“Information from quarterly reports or breaking news stories can dramatically affect the share price of a security.” Previous attempts to use machine learning techniques to exploit such information to predict price movements have relied on using a pre-identified set of keywords.
Here, Schumaker and Chen experiment with using other linguistic elements for prediction, specifically bags of words, noun phrases, and named entities. Their system first extracts the attributes from news articles, and then uses various models for prediction: a regression model and “three models [that] use supervised learning of support vector machines (SVM) regression.” The first of these models uses only the terms extracted from the article; the second model uses both “terms and the stock price at the time the article was released”; and the third uses the “terms and a regressed estimate of the [future] stock price.” In all cases, the future meant 20 minutes later. For each of these models, each of the three different entities was used, giving 12 different prediction systems. The experiments were performed using data for the period of October 26th to November 28th, 2005.

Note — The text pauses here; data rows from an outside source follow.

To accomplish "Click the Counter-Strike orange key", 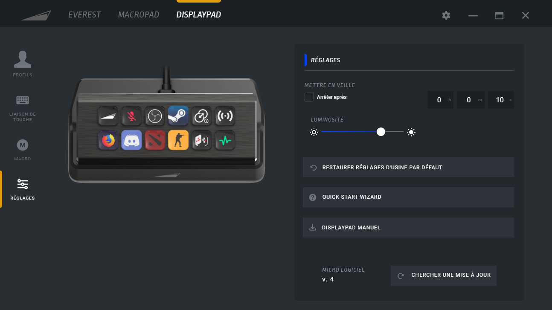I will pyautogui.click(x=178, y=140).
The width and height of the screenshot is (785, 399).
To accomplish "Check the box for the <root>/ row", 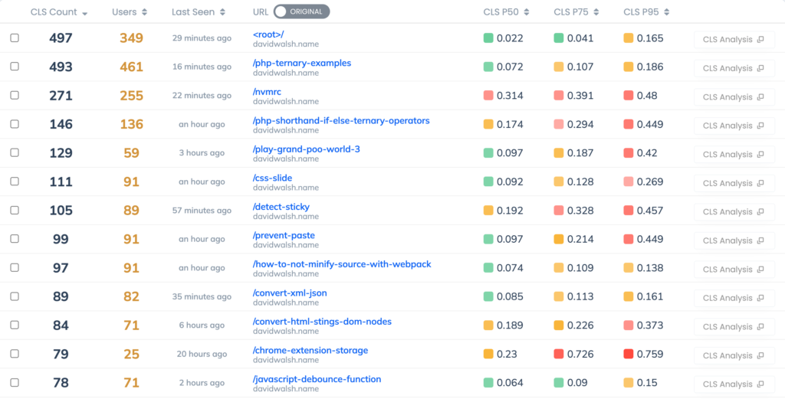I will point(15,38).
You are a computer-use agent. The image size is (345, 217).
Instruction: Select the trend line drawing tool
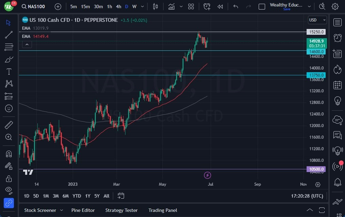pyautogui.click(x=8, y=34)
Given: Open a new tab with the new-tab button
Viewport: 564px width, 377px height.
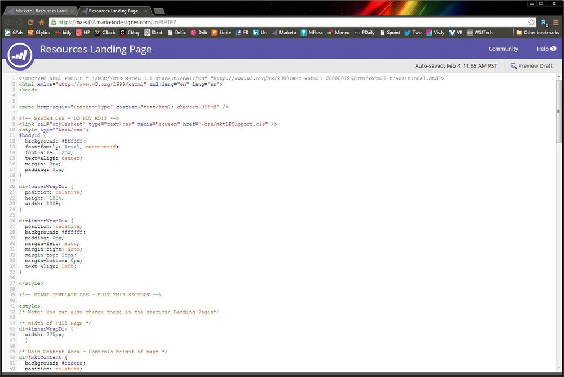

The authors found that the second model--the one using terms and the current stock price--performed best in all cases. Noun phrases performed best in predicting direction, whereas named entities gave better results when closeness of prediction was sought.
Schumaker and Chen performed additional experiments, employing a representation that used noun phrases tagged as proper nouns--a hybrid of noun phrases and named entities. This model had the best performance. It seems to be worth exploring the degree to which this insight applies to other systems that analyze text.